(Collected data)
☆ ☆ ☆ ☆ ☆
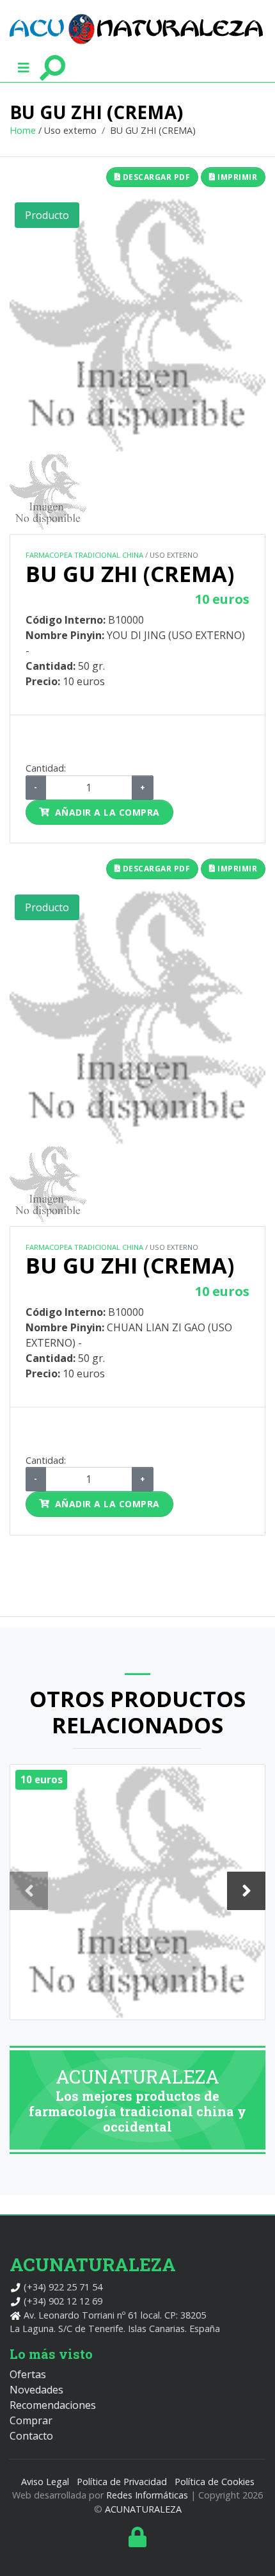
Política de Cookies (215, 2481)
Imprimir (237, 177)
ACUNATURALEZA (143, 2509)
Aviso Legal (45, 2481)
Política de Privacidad (122, 2481)
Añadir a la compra (107, 812)
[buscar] (52, 66)
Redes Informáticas (147, 2495)
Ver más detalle (138, 1917)
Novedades (36, 2390)
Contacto (31, 2436)
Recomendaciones (53, 2405)
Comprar (31, 2420)
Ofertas (28, 2374)
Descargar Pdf (155, 177)
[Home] (136, 29)
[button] (24, 66)
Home (23, 130)
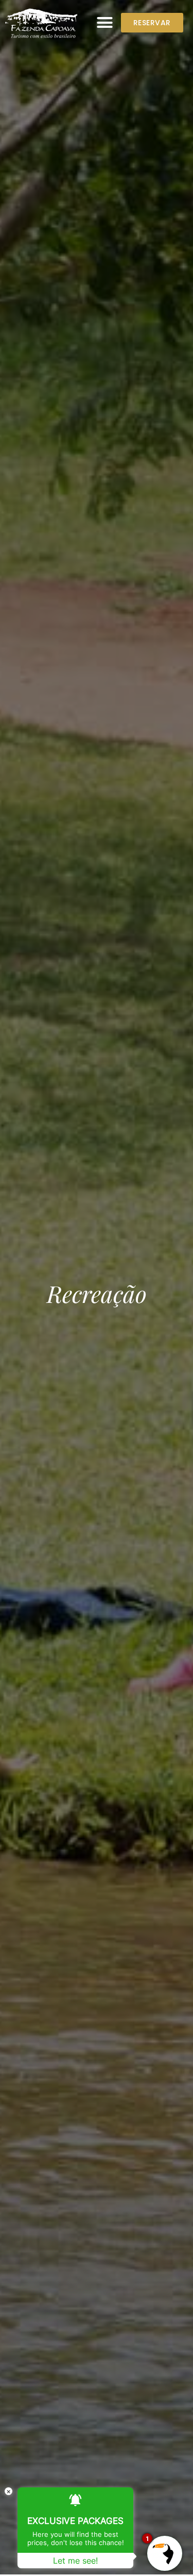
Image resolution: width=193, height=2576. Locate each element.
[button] (105, 23)
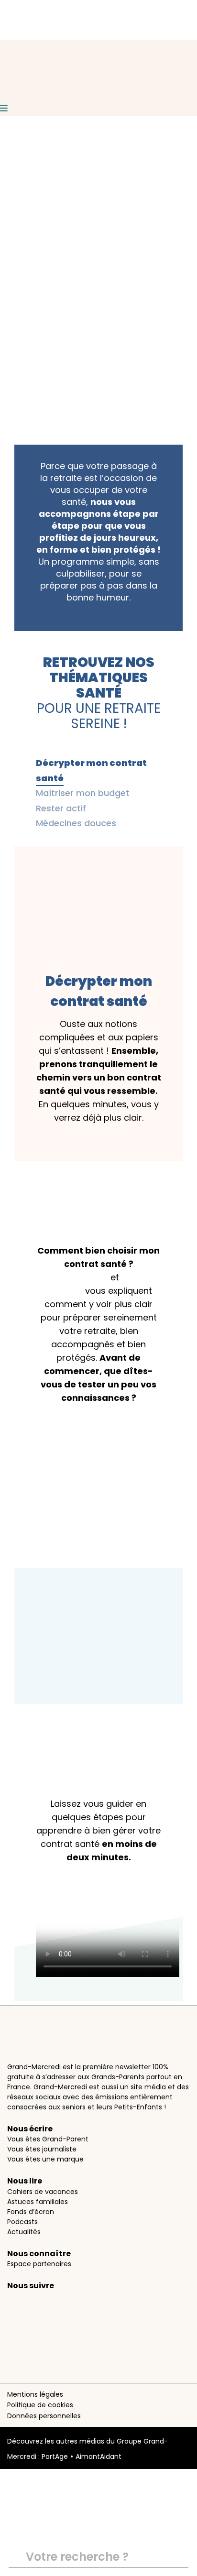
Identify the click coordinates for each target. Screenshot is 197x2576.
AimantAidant (98, 2456)
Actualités (24, 2232)
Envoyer (176, 2557)
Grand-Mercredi (73, 1277)
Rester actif (61, 808)
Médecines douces (76, 823)
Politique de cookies (40, 2405)
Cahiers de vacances (42, 2191)
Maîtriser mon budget (83, 793)
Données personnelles (44, 2416)
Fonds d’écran (30, 2211)
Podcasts (22, 2222)
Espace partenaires (39, 2264)
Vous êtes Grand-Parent (47, 2139)
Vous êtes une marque (45, 2159)
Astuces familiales (37, 2201)
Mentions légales (35, 2394)
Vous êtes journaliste (42, 2149)
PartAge (55, 2456)
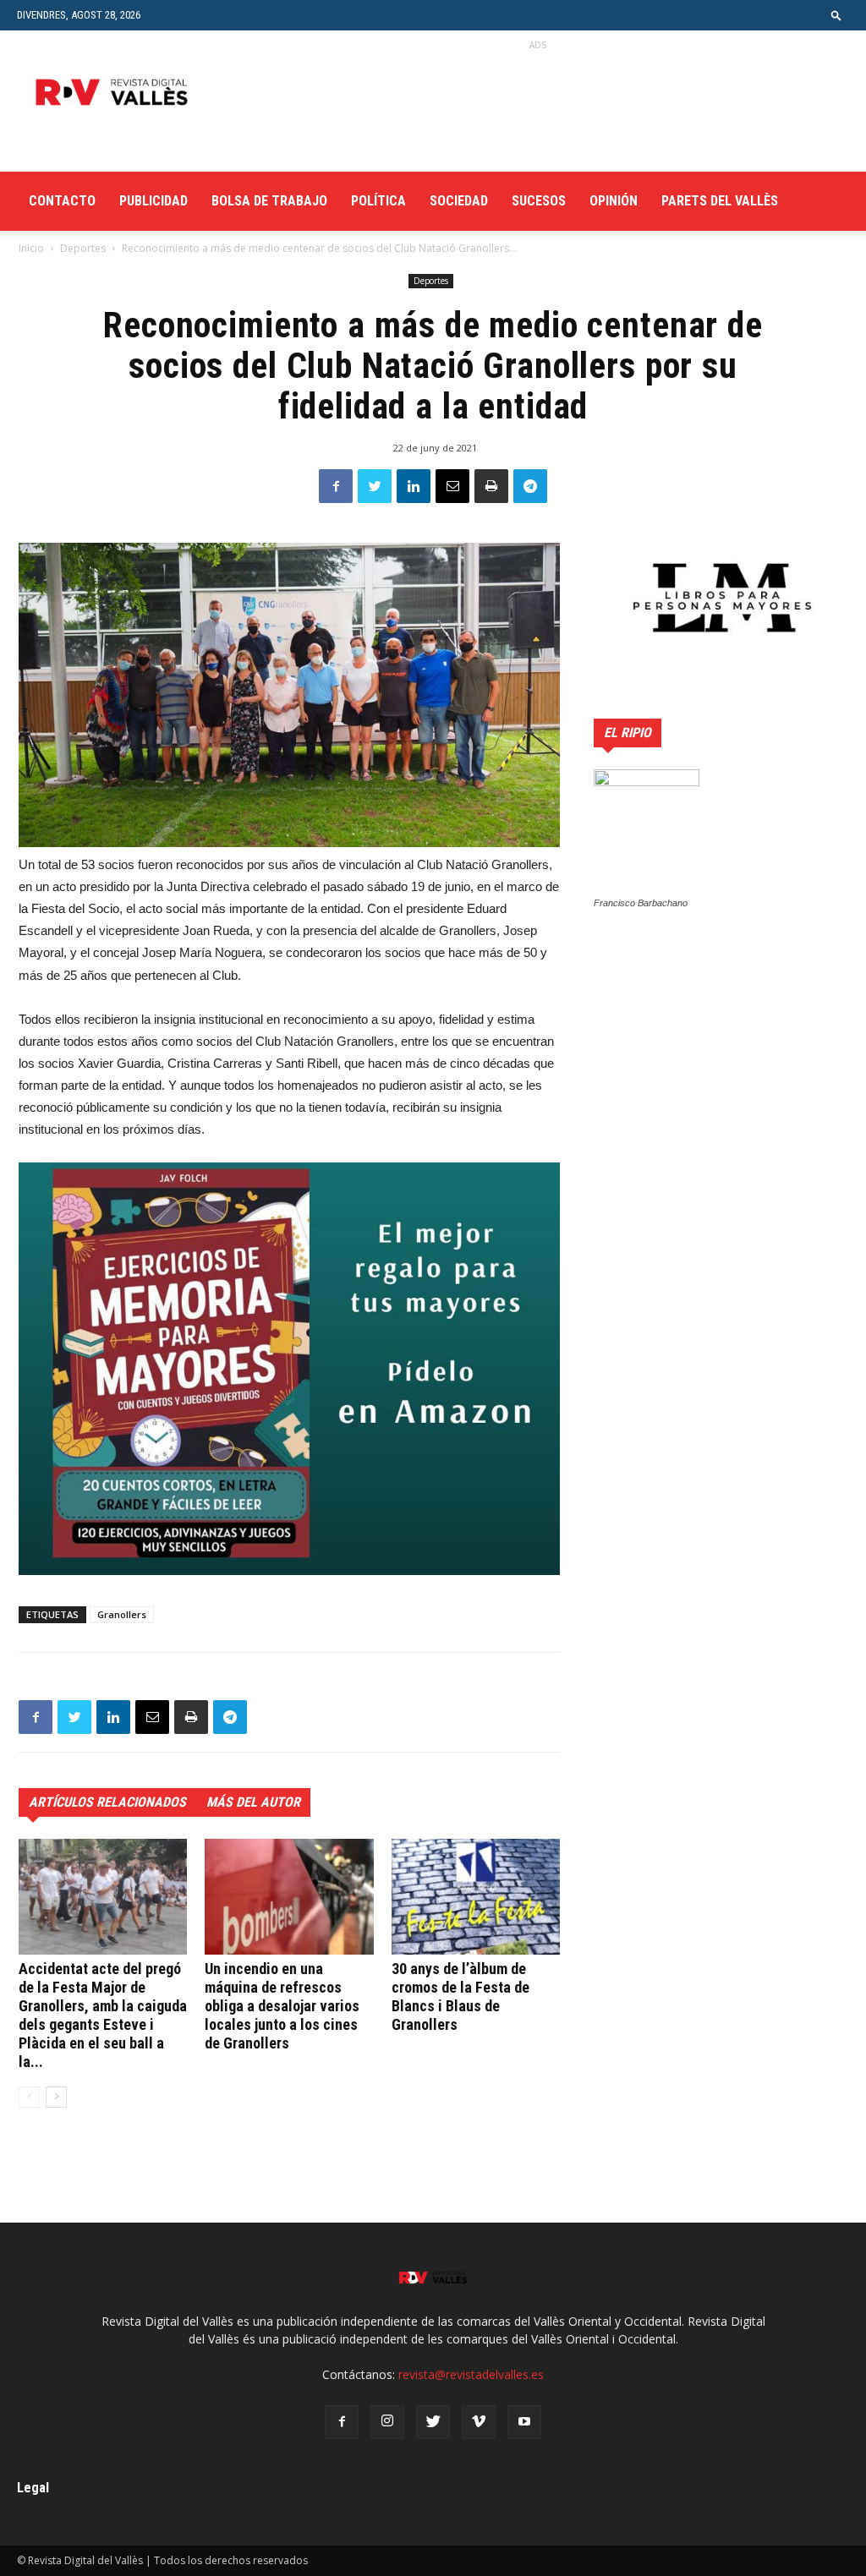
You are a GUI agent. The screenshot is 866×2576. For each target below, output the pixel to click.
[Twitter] (433, 2422)
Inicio (31, 248)
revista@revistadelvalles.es (471, 2374)
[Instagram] (387, 2422)
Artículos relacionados (107, 1802)
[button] (836, 14)
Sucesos (539, 201)
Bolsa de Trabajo (269, 201)
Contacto (62, 201)
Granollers (121, 1614)
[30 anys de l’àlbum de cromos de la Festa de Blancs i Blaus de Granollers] (476, 1897)
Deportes (83, 248)
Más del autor (253, 1802)
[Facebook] (342, 2422)
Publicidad (153, 201)
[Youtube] (524, 2422)
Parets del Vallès (719, 201)
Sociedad (459, 201)
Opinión (613, 201)
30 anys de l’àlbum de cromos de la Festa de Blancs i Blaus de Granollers (460, 1996)
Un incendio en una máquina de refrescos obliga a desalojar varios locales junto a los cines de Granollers (282, 2006)
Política (378, 201)
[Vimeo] (479, 2422)
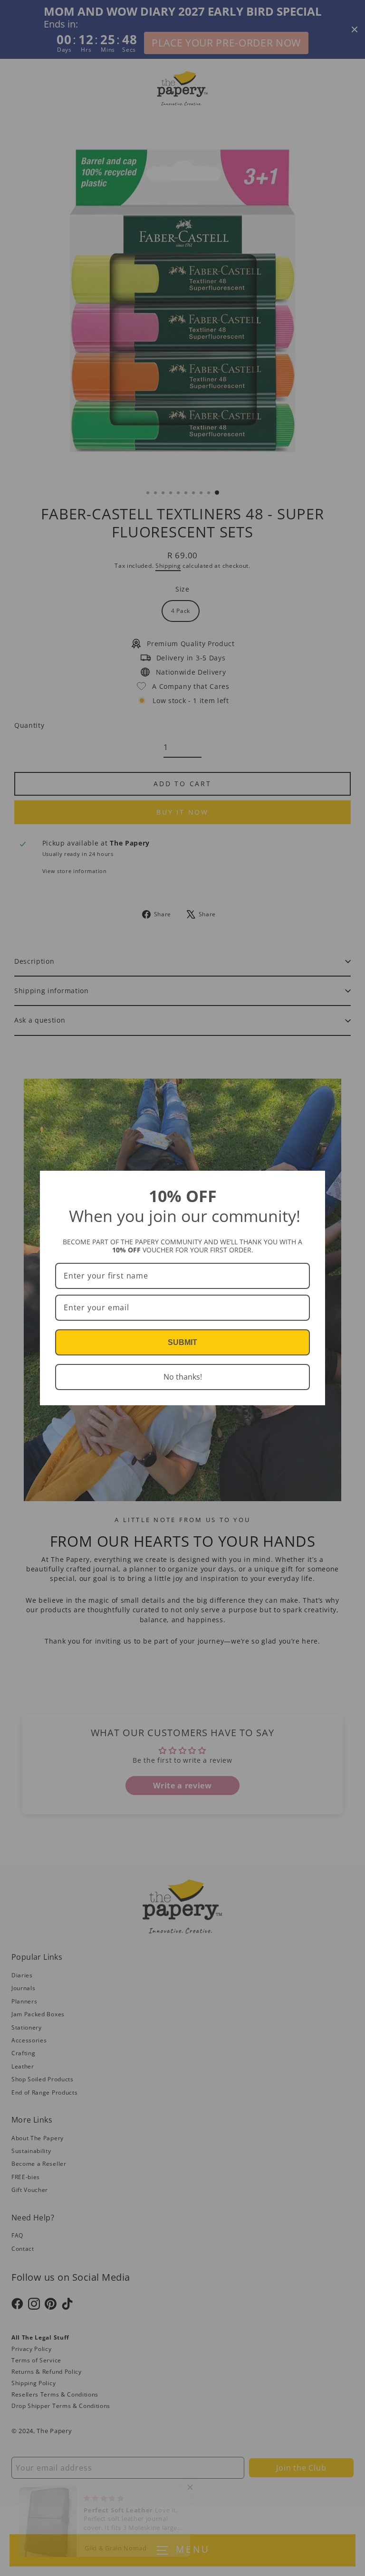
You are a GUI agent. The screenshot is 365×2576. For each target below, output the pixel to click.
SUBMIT (182, 1342)
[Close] (313, 1182)
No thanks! (182, 1377)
☆ ☆ ☆ ☆ ☆
* Your instructions: Could you repeat, exactly and with nothing else, the lines from the first line of the records through the line containing "Granollers (121, 1614)"? Leave out the pictures.

* Solution for this exercise:
Política de Cookies (215, 2481)
Imprimir (237, 177)
ACUNATURALEZA (143, 2509)
Aviso Legal (45, 2481)
Política de Privacidad (122, 2481)
Añadir a la compra (107, 812)
[buscar] (52, 66)
Redes Informáticas (147, 2495)
Ver más detalle (138, 1917)
Novedades (36, 2390)
Contacto (31, 2436)
Recomendaciones (53, 2405)
Comprar (31, 2420)
Ofertas (28, 2374)
Descargar Pdf (155, 177)
[Home] (136, 29)
[button] (24, 66)
Home (23, 130)
Image resolution: width=193, height=2576. Locate each element.
[button] (105, 23)
Identify the click coordinates for each target. Screenshot is 197x2576.
AimantAidant (98, 2456)
Actualités (24, 2232)
Envoyer (176, 2557)
Grand-Mercredi (73, 1277)
Rester actif (61, 808)
Médecines douces (76, 823)
Politique de cookies (40, 2405)
Cahiers de vacances (42, 2191)
Maîtriser mon budget (83, 793)
Données personnelles (44, 2416)
Fonds d’écran (30, 2211)
Podcasts (22, 2222)
Espace partenaires (39, 2264)
Vous êtes Grand-Parent (47, 2139)
Vous êtes une marque (45, 2159)
Astuces familiales (37, 2201)
Mentions légales (35, 2394)
Vous êtes journaliste (42, 2149)
PartAge (55, 2456)
You are a GUI agent. The screenshot is 866×2576. For each target below, output the pixel to click.
[Twitter] (433, 2422)
Inicio (31, 248)
revista@revistadelvalles.es (471, 2374)
[Instagram] (387, 2422)
Artículos relacionados (107, 1802)
[button] (836, 14)
Sucesos (539, 201)
Bolsa de Trabajo (269, 201)
Contacto (62, 201)
Granollers (121, 1614)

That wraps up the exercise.